How do companies boost market share?  

Business News | 16 Oct |

Market share is a luxury that only established companies can really afford to focus on, but it’s by no means a frivolous endeavor. A company’s market share is the percentage that it controls of the total market that exists for its goods or services. If it has a market share of 100%, it has a monopoly. If it has a market share of 50%, it’s still incredibly powerful.

Calculating Market Share

Market share is calculated simply by measuring the percentage of sales that a company makes compared to the market as a whole. For example, if a company sells $500 worth of product and the national market is worth $10,000, the company has 5% of the market share. There’s little reason not to want to increase this market share; other companies will constantly be trying to increase theirs and market share is a zero-sum game. Having a higher market share gives players a competitive advantage, as they will be able to take greater advantage of economy of scale to receive better prices from suppliers, increase their buyer power and decrease the overall cost of production per unit.

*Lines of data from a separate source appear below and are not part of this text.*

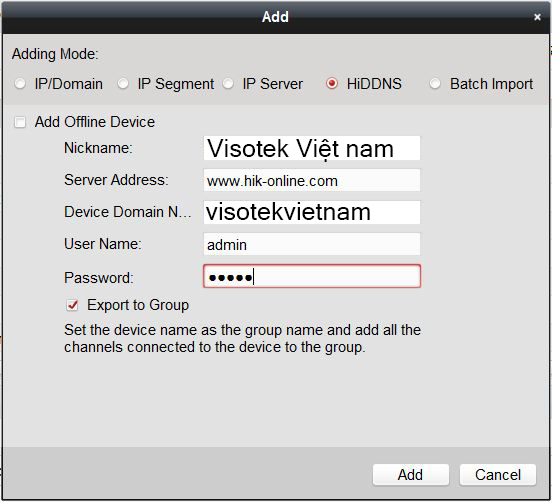Image resolution: width=552 pixels, height=502 pixels.
Task: Click the Add dialog title bar
Action: (x=276, y=17)
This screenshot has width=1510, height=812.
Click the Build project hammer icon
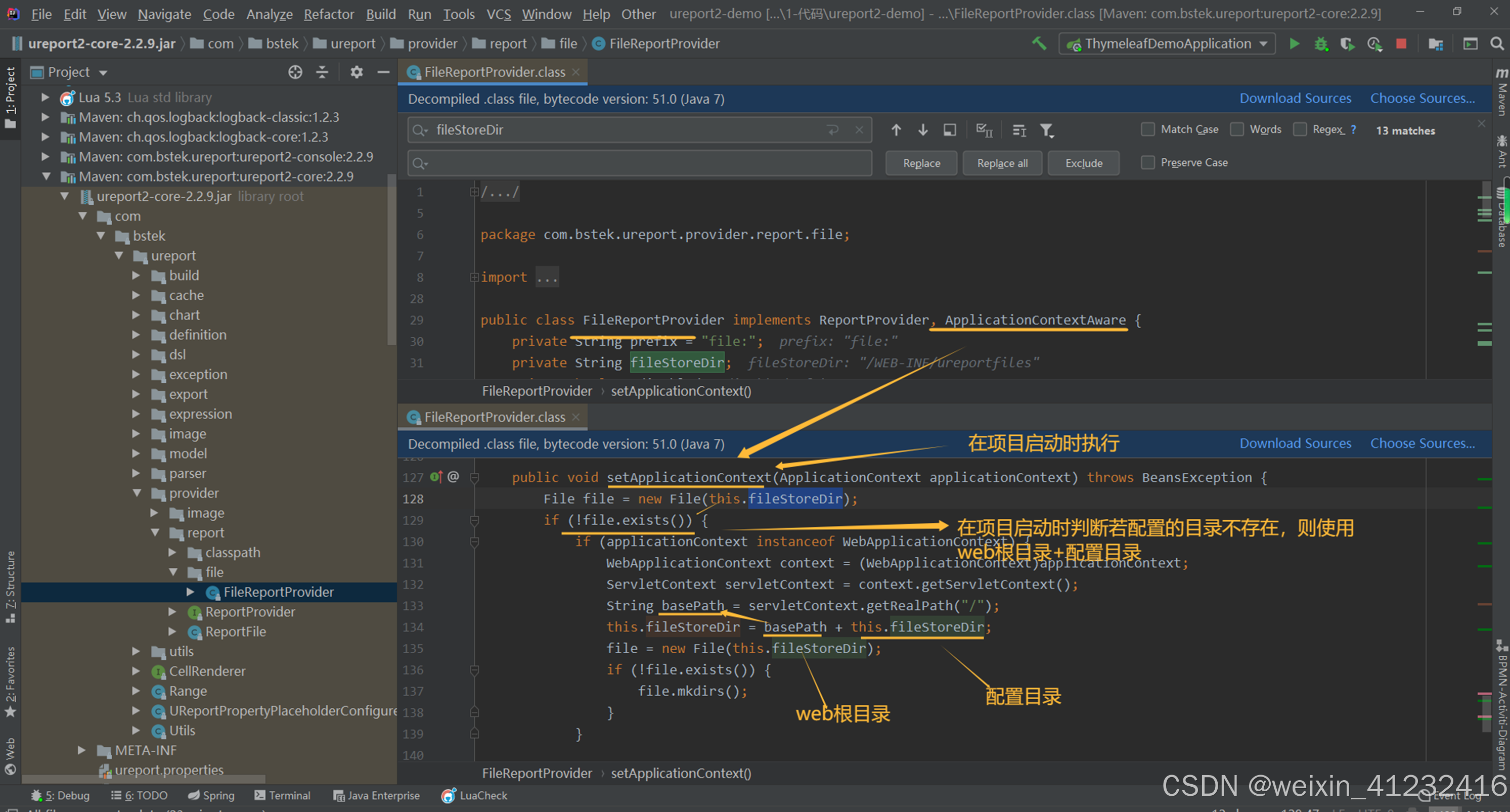click(x=1039, y=44)
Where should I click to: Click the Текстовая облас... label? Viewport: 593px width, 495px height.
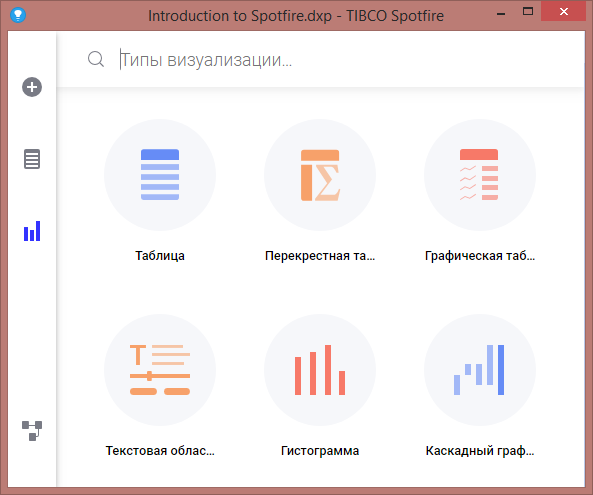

Strategies to Boost Market Share

When companies look to boost their market share, there are many strategies they can employ.

One strategy is boosting customer loyalty as this will help to prevent customers from leaving your brand and settling with a competitor. If you don’t work at increasing customer loyalty, your competitor might, which will mean you might never get them back. There are many examples of ways of improving customer loyalty, such as when HP built a new global reward program. According to the web design agency in New York who built their website for them, creating a digital loyalty program that offered points and bonuses for every purchase led to 56% of all customers being repeat customers by six months.

Another way to increase market share is simply by innovating more than competitors. When a firm markets a new technology or an innovation on the market-standard product, anybody who wants to be at the forefront of innovation has to buy from that company regardless of where their brand loyalties lie. This allows a company to quickly capture market share from competitors – a great example being Apple. Apple did make some innovations, but they were mainly just great at marketing the market’s innovations like they were company-specific. This led to floods of consumers flocking to Apple so that they didn’t miss out on the new and exciting consumer tech and soon Apple became the most profitable company in the world.

In order to keep market share high, it helps for companies to have more skilled and more engaged employees. For that reason, company culture can have an impact on market share. Having good employees working for the company will reduce wasted time and money spent onboarding or finding new employees, instead allowing a company to focus more on their offering.

Another simple strategy that companies use to increase market share is simply to acquire a competitor.